They may flatly say no. In which case they were never going to make you a good offer anyway, they were only sniffing around to see if they could get you back on the cheap, so you lose nothing by shrugging it off and staying put.

Cacafuego
Jul 22, 2007

Eric the Mauve posted:

I'm getting mixed messages from your post. It starts with "I like my ex-employer better than my current one" then off the cuff you say "I'm pretty happy where I am" but then the rest of the post is "how do I thread the needle to get more money from my ex-employer to jump back" which sounds more like you would really rather like to go back and the only question is how much money can you get out of them.

Your best play is to psych yourself by any means necessary into believing you love life at your current gig and would only consider jumping back if a very significant increase were on offer. Say that, believe it, and if they don't come back with an offer for a very significant increase, say no thanks, shrug it off and move on. Don't even give them a number. Just tell them "I'm always willing to listen but it would take a very attractive offer to get my attention right now" and leave it at that. They need you more than you need them. That has to be your attitude--cordial, professional, upbeat, but very clear that you have the upper hand here.

They may flatly say no. In which case they were never going to make you a good offer anyway, they were only sniffing around to see if they could get you back on the cheap, so you lose nothing by shrugging it off and staying put.

Yeah, sorry about the crap explanation. What I meant to say was my former employer has better quality employees, I left on a good note and I like my former manager, but I'm not going back without a significant increase over what I'm expecting from the supposedly upcoming promotion. I already believe that, so I don't need to fake it too much for them to believe that I'm perfectly happy here.

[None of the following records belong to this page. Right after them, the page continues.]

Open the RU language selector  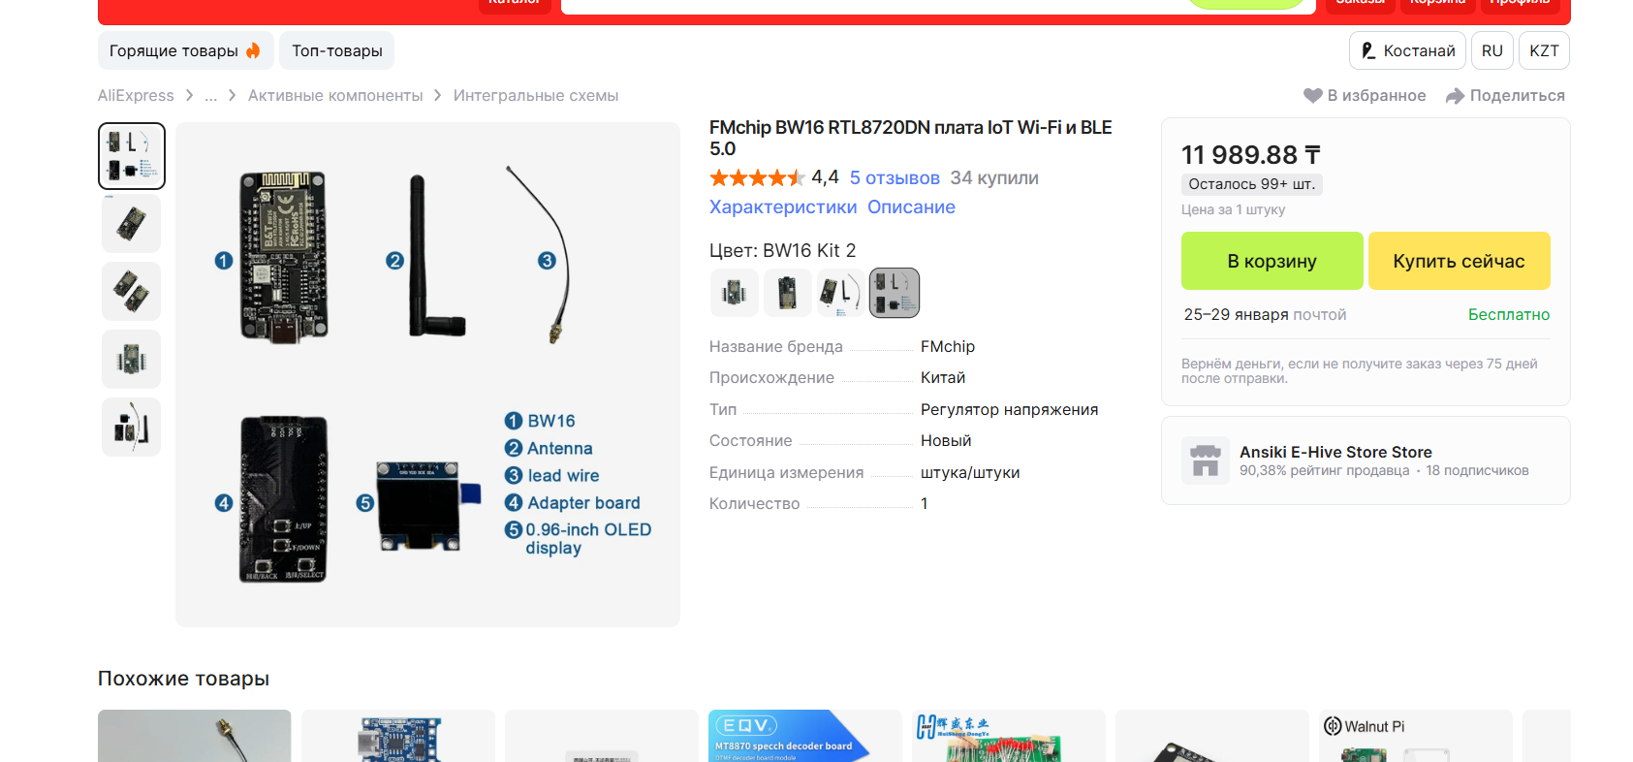click(x=1492, y=50)
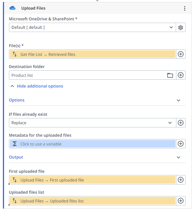
Task: Click the plus icon beside Metadata field
Action: [181, 144]
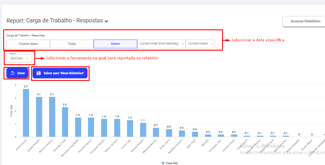Click the Time (hh) legend label
The height and width of the screenshot is (165, 325).
click(x=172, y=163)
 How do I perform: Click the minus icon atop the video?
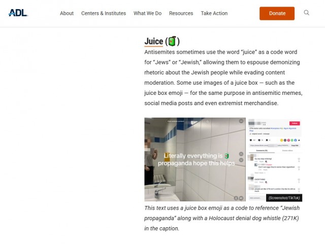(x=241, y=121)
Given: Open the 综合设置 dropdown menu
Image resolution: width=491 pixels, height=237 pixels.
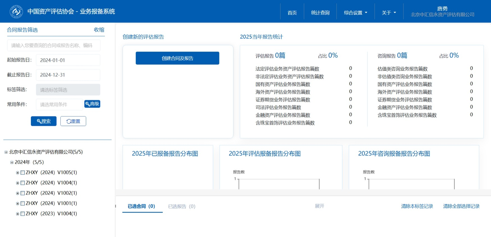Looking at the screenshot, I should 355,13.
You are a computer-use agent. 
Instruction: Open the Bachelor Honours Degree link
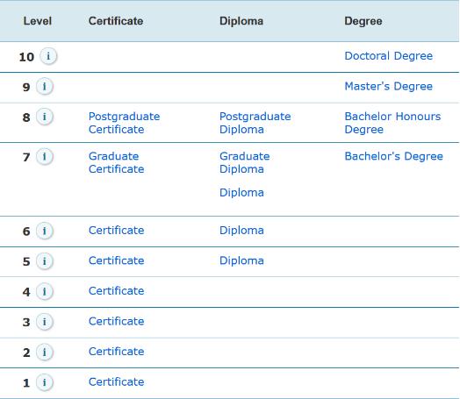(392, 123)
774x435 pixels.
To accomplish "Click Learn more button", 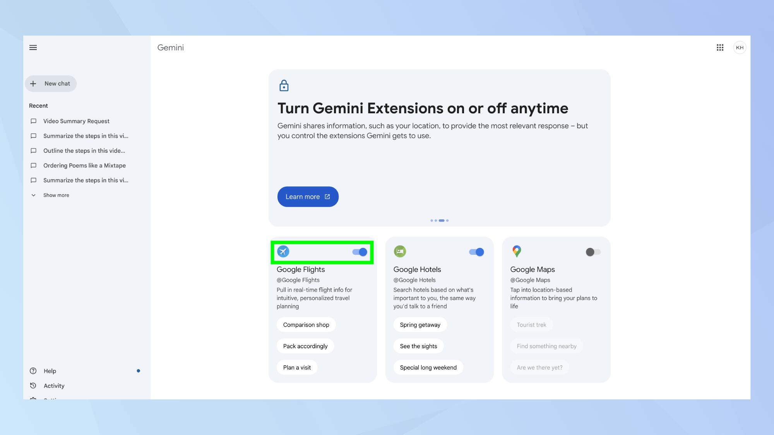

I can use that wording and keep a number out of it. I don't expect them to offer what I want and staying put wouldn't bother me. I just didn't want to have to go through the whole multiple interview process and keep salary negotiation out of it until the very end when they lowballed it and wouldn't come up anywhere close to where I want them to be. Your suggestion sounds much better than what I was suggesting, so I'll give it a shot and see what they say!

Dik Hz
Feb 22, 2004

Fun with Science

Cacafuego posted:

Yeah, sorry about the crap explanation. What I meant to say was my former employer has better quality employees, I left on a good note and I like my former manager, but I'm not going back without a significant increase over what I'm expecting from the supposedly upcoming promotion. I already believe that, so I don't need to fake it too much for them to believe that I'm perfectly happy here.

I can use that wording and keep a number out of it. I don't expect them to offer what I want and staying put wouldn't bother me. I just didn't want to have to go through the whole multiple interview process and keep salary negotiation out of it until the very end when they lowballed it and wouldn't come up anywhere close to where I want them to be. Your suggestion sounds much better than what I was suggesting, so I'll give it a shot and see what they say!
What's market and what are you looking for? You'll need those two numbers to make a good decision.

Cacafuego
Jul 22, 2007

Dik Hz posted:

What's market and what are you looking for? You'll need those two numbers to make a good decision.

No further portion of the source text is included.